• Provided passage:
╭──

1970-2000 The largest separate unit
Radiation therapy was used in cancer treatment in Finland for the first time in 1903. In the beginning there was not enough knowledge about the effects of radiotherapy, and therefore harmful side effects were common. It was understood that X-radiation was one of the factors causing cancer, which is the reason why only malignant cancer diseases were treated with radiotherapy. Radiation therapy administered with X-ray beams was very superficial, because only superficial tumors could be treated. Initially radiotherapy progress came about through trial and error. The benefits of fractionated radiotherapy were gradually understood. Fractionation is the practice of administering radiation in small doses, which ideally destroys diseased tissue while allowing normal tissue to recover.

╰──

• What this exercise asks:
a: Revise the part of the passage on radiation therapy in Finland starting at "1970-2000 The largest" and ending at "tissue to recover.", putting "experimentation" in place of "trial and error".
b: Answer these questions using the passage on radiation therapy in Finland:
(i) In what year was radiation therapy first used in cancer treatment in Finland?
(ii) Which diseases were treated with radiotherapy, given that X-radiation was understood to cause cancer?
(iii) What is fractionation?
c: Extend the passage on radiation therapy in Finland, picking up from its final sentence.

• Supplied data:
╭──

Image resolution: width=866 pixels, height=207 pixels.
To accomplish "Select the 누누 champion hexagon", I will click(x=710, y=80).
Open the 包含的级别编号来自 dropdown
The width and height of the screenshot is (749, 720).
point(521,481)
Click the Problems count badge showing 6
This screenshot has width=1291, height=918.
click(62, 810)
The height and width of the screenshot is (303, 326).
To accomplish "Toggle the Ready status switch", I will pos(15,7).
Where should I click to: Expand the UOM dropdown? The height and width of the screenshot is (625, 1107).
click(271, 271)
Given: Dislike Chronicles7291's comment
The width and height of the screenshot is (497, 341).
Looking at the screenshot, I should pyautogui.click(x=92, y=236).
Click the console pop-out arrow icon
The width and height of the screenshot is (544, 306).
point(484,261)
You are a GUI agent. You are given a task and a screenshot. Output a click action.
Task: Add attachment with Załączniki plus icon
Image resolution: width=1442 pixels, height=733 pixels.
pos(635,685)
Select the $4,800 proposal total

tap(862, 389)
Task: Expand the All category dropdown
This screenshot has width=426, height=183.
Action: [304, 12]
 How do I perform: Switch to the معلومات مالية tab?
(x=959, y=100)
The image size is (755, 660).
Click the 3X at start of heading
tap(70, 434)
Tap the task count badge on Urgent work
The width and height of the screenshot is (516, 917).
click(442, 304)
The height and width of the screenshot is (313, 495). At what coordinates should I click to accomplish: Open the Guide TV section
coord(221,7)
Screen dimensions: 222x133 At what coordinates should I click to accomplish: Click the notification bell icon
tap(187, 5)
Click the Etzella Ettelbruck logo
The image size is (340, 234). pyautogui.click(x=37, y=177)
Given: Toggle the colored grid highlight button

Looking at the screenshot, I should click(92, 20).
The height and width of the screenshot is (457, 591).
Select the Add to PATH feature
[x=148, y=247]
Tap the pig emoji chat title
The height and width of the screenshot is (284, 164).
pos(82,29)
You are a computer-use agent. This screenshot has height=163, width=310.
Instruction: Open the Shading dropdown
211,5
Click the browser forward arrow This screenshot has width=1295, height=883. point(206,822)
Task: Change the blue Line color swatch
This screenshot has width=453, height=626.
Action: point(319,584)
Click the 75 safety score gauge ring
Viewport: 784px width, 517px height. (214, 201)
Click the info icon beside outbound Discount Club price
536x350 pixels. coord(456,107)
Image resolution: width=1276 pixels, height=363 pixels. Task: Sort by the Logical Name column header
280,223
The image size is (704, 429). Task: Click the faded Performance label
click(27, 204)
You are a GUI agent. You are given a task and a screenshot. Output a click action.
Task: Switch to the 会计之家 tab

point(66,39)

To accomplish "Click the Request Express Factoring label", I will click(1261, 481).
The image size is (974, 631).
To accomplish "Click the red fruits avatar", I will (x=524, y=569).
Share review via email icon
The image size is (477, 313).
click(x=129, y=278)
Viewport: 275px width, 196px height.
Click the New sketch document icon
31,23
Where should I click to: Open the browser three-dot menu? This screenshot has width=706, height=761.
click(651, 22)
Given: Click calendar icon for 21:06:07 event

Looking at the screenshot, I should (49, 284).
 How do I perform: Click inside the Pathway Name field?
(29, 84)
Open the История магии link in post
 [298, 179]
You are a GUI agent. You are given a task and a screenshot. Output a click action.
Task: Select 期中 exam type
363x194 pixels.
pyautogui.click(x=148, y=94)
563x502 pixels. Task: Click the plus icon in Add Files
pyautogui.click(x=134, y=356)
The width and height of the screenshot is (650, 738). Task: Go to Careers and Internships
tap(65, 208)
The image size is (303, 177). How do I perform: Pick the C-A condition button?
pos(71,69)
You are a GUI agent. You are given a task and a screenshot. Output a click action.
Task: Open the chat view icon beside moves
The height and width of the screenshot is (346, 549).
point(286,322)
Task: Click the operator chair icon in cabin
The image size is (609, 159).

╰──

• Exercise results:
a:
1970-2000 The largest separate unit
Radiation therapy was used in cancer treatment in Finland for the first time in 1903. In the beginning there was not enough knowledge about the effects of radiotherapy, and therefore harmful side effects were common. It was understood that X-radiation was one of the factors causing cancer, which is the reason why only malignant cancer diseases were treated with radiotherapy. Radiation therapy administered with X-ray beams was very superficial, because only superficial tumors could be treated. Initially radiotherapy progress came about through experimentation. The benefits of fractionated radiotherapy were gradually understood. Fractionation is the practice of administering radiation in small doses, which ideally destroys diseased tissue while allowing normal tissue to recover.

b:
(i) 1903.
(ii) Only malignant cancer diseases.
(iii) Fractionation is the practice of administering radiation in small doses, which ideally destroys diseased tissue while allowing normal tissue to recover.

c:
The first Finnish radiotherapy institute was founded in Helsinki in 1936. Patients living in the current Pirkanmaa region went to Helsinki to receive radiation therapy in the beginning. Radiotherapy started to become available from the 1940s onwards both in the General Public Hospital and in private radiotherapy institutes. The Pirkanmaa Cancer Society initiated the building of a Radiotherapy Home in 1959 in the neighborhood of the future central hospital, where cancer patients could reside while receiving treatment. The Radiotherapy Home did not have radiotherapy equipment proper. Treatments were administered in town hospitals.